> ACTIVITY
The material below holds a span beginning at the line with "The image size is (923, 764)." and ending at the line with "Image resolution: width=1024". Quote that span exactly, both ends included, and only that span.

[Opening INFORMATION SUPPLIED section]

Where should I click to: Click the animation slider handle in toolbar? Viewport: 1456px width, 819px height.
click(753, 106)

[Closing INFORMATION SUPPLIED section]
[Opening INFORMATION SUPPLIED section]

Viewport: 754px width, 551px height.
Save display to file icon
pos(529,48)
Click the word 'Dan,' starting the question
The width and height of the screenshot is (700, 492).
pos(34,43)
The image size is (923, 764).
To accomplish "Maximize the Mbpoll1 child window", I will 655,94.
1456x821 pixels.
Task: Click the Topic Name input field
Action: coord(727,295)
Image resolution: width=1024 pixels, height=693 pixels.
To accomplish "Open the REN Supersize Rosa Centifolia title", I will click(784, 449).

[Closing INFORMATION SUPPLIED section]

> PROBLEM SOLUTION
The image size is (923, 764).
To accomplish "Maximize the Mbpoll1 child window", I will 655,94.
1456x821 pixels.
Task: Click the Topic Name input field
Action: coord(727,295)
Image resolution: width=1024 pixels, height=693 pixels.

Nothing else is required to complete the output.